■ **Task directions**: Recast each line of the entries below as a row of a Markdown table with the columns Row and Line, numbering the rows in order and omitting blank lines. Leave the pictures out of the table.

Start of Source material

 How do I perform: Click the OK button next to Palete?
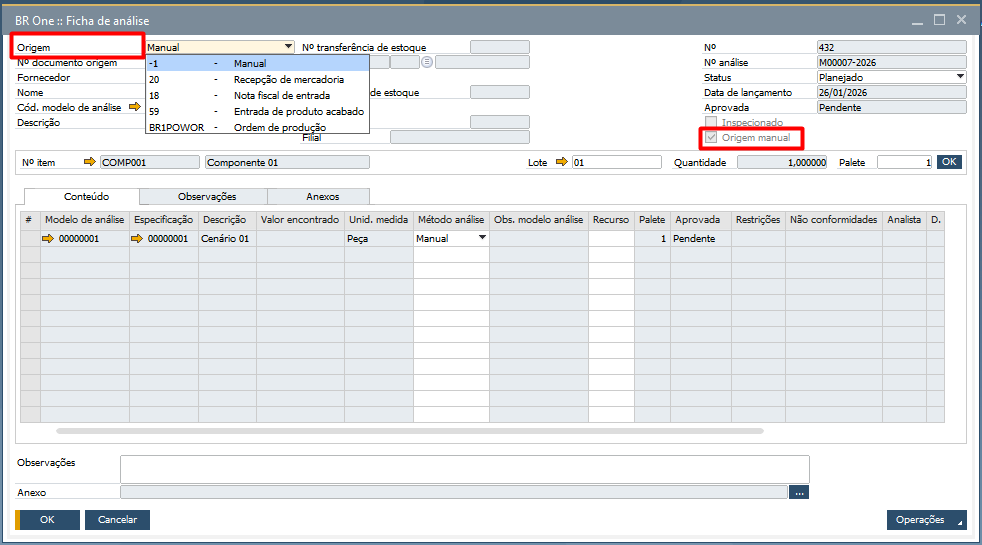949,162
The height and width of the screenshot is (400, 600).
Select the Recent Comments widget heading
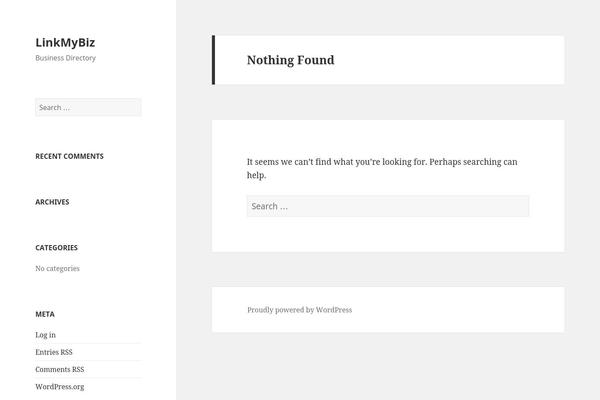[69, 156]
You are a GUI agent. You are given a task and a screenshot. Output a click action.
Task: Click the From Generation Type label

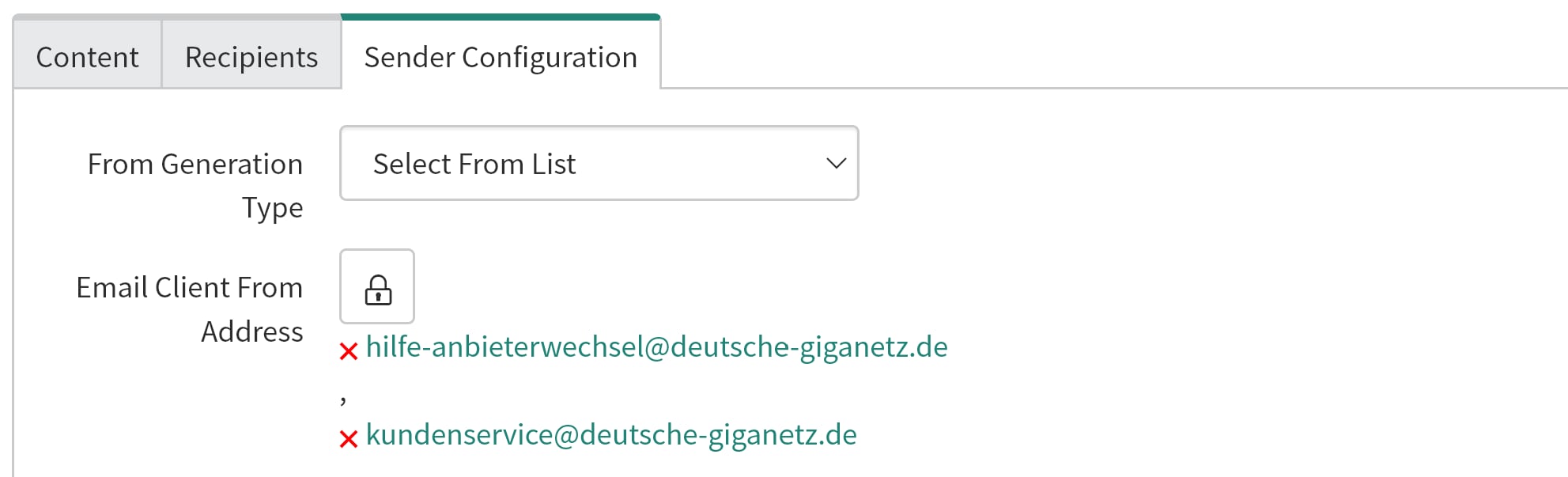point(195,186)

End of Source material

■ **Final result**:
| Row | Line |
|---|---|
| 1 |  How do I perform: Click the OK button next to Palete? |
| 2 | 949,162 |
| 3 | The height and width of the screenshot is (400, 600). |
| 4 | Select the Recent Comments widget heading |
| 5 | [69, 156] |
| 6 | You are a GUI agent. You are given a task and a screenshot. Output a click action. |
| 7 | Task: Click the From Generation Type label |
| 8 | point(195,186) |